A recession isn’t on the horizon, thanks to factors like consumer spending, PNC Chief Economist Gus Faucher predicts. The U.S., though, may see slower growth in 2020 thanks to Boeing’s production halt of the 737 MAX airliner, a dragging global economy and uncertainty surrounding trade.

“There’s no reason that the current expansion shouldn’t last through the rest of this year,” he said at a Feb 25 event on the state of the Pittsburgh economy, hosted by the University of Pittsburgh’s Institute for Entrepreneurial Excellence.

The X factor, however, could be an external shock like the coronavirus.

Recessions are generally caused by economic imbalances, and the underlying domestic fundamentals for the U.S. economy look solid. So the current economic expansion — now the longest in U.S. history — should persist through 2020 and 2021. When asked to give odds on an immanent recession, Faucher put his probability at one in three.

Getting the picture

The U.S. economy has a lot of positives. The stock market is generally solid. The housing market is well balanced, and builders are putting up fewer houses than they’d like with the tight labor market.

Businesses are profitable. Consumers are spending because incomes are up, overall debt is at reasonable levels and the saving rate is higher than it was prior to the Great Recession.

“We have seen a little bit of a drop in confidence over the past couple of years, but it’s still at a very, very high level,” Faucher says.

The impact of the coronavirus may be felt in early 2020, especially in the U.S. supply chain and industries such electronics and manufacturers that use plastics. But overall, the optimism measures for businesses and consumers look good.

Economic growth measures also reflect this. Faucher says the U.S. economy is growing at approximately 2 percent, which is moderate, sustainable growth, and therefore imbalances haven’t had a chance to develop.

- **Work instructions**
a) Could you reproduce the passage on the U.S. economic outlook from "The X factor, however, could" up to and including "the Great Recession.", changing "housing market" to "real estate market"?
b) Can you carry the passage on the U.S. economic outlook further, picking up right after its final sentence?

[Pixel coordinate grounding data]
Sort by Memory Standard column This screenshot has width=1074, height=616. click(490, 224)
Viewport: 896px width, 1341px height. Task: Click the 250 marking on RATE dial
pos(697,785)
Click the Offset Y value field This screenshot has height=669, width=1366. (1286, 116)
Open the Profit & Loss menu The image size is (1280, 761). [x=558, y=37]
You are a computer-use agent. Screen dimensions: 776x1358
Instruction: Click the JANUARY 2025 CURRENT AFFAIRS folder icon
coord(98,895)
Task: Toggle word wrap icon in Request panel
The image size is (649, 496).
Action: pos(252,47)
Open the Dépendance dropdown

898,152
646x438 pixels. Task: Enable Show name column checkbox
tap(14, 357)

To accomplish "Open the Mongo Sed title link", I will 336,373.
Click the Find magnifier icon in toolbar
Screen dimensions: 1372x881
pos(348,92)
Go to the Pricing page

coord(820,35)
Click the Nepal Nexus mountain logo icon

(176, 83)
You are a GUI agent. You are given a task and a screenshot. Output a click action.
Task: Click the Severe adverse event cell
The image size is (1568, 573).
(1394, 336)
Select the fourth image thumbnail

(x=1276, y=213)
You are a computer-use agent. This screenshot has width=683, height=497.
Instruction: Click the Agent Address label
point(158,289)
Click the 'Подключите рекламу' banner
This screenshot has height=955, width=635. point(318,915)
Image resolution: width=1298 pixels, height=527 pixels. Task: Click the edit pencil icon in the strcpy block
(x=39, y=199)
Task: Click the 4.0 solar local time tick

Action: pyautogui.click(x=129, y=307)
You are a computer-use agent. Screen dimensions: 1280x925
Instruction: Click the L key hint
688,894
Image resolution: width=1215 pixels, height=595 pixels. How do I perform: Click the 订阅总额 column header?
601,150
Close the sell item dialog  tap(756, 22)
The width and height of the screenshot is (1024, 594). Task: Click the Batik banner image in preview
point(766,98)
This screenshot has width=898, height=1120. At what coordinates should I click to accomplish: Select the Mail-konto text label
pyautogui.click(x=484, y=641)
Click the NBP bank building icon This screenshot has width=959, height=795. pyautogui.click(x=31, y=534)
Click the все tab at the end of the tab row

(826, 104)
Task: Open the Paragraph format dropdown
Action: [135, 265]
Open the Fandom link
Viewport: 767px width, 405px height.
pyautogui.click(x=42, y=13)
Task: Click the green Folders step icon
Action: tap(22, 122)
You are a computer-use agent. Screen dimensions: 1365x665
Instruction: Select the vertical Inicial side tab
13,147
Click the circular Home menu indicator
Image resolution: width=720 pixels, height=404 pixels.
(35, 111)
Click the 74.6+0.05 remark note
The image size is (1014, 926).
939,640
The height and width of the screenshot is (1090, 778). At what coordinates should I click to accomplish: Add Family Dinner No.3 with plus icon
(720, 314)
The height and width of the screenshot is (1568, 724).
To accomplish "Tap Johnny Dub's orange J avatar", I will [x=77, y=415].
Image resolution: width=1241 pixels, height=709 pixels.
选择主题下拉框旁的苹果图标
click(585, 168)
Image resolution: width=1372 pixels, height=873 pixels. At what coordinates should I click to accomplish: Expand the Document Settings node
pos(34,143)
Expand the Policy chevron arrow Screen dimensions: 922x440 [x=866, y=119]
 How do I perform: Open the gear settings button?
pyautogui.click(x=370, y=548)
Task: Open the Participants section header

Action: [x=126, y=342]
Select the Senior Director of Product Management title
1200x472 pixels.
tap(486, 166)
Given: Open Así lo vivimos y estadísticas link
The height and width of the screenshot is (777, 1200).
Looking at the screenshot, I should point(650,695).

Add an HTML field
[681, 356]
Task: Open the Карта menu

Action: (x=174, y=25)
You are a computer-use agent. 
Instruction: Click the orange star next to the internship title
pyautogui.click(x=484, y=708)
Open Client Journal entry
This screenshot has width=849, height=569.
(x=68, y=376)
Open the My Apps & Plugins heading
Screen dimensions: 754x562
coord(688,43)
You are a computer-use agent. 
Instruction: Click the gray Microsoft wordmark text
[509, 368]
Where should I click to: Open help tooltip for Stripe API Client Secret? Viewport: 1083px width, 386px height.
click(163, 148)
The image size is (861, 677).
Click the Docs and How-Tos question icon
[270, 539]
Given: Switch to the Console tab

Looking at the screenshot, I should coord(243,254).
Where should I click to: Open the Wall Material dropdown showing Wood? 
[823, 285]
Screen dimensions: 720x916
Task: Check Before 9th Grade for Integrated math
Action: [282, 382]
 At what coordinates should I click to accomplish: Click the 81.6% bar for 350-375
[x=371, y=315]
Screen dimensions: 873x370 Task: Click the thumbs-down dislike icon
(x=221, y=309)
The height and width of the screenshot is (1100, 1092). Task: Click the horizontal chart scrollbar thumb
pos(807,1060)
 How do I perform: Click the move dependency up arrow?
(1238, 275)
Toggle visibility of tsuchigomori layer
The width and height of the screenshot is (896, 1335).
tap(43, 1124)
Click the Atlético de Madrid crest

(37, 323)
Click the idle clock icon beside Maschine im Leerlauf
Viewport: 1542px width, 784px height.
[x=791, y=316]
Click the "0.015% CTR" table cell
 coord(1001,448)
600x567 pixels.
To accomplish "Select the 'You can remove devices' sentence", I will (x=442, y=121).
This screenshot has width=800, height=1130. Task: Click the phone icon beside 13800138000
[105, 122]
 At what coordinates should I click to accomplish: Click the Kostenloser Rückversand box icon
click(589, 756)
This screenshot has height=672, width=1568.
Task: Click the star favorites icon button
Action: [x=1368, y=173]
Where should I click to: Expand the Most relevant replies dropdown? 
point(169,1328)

- **Answers**
a)
The X factor, however, could be an external shock like the coronavirus.

Recessions are generally caused by economic imbalances, and the underlying domestic fundamentals for the U.S. economy look solid. So the current economic expansion — now the longest in U.S. history — should persist through 2020 and 2021. When asked to give odds on an immanent recession, Faucher put his probability at one in three.

Getting the picture

The U.S. economy has a lot of positives. The stock market is generally solid. The real estate market is well balanced, and builders are putting up fewer houses than they’d like with the tight labor market.

Businesses are profitable. Consumers are spending because incomes are up, overall debt is at reasonable levels and the saving rate is higher than it was prior to the Great Recession.

b)
In addition, no matter who wins the presidential election, Faucher won’t change PNC’s economic forecast, and there shouldn’t be substantive changes in the fiscal policy in the near term. Who is elected may impact the stock market, though.

Despite the positive overall overlook and overall job growth, one area that isn’t doing so well is manufacturing and industrial, Faucher says. States like Pennsylvania, despite a diverse economy, may see lower growth because of problems with low energy prices and a softer manufacturing sector, he says. A lack of labor force growth also continues to be a concern for the Pittsburgh metro area.

A month ago, Faucher would have predicted a rebound in manufacturing activity, but now he expects a continued contraction in 2020, even as activity picks up in the second half of the year.

Investors on the hunt for yield

Business investment, adjusted for inflation, slightly declined over the past three quarters, and the decrease is primarily in structure and equipment. Faucher says that’s partially related to the problems at Boeing and the downturn in energy prices, but a lot of it is due to slower global economic growth and the uncertainty surrounding the trade situation with China.

“Business investment will be soft in early 2020, but that’s a smaller piece of the economy than consumer spending,” Faucher says. “And so, even if we do see further contraction in business investment, the overall U.S. economy can continue to expand.”

Corporate debt is steadily rising, but with interest rates low and with no difficult meeting financial obligations, it’s not a concern yet.

One concern is the unregulated parts of the financial system, which is why the Great Recession was so great.

“There were interconnections in the financial system that we didn’t understand,” he says.

While Faucher believes those connections are better understood now and tighter financial market regulation has created a healthier environment, not everything is regulated.

“There are still — and we talk about this in the banking industry all the time — lots of pockets out there of lending, of financial intermediation that are not subject to regulation that we don’t even have good data on. I think those pockets are growing over time, and I am concerned about their potential impact on the financial system.”

Take private equity, for example. Firms buy publicly held companies, run them privately and take on a lot of debt to do so. Some of that debt comes from banks, but in a world of lower interest rates, investors are searching for yield.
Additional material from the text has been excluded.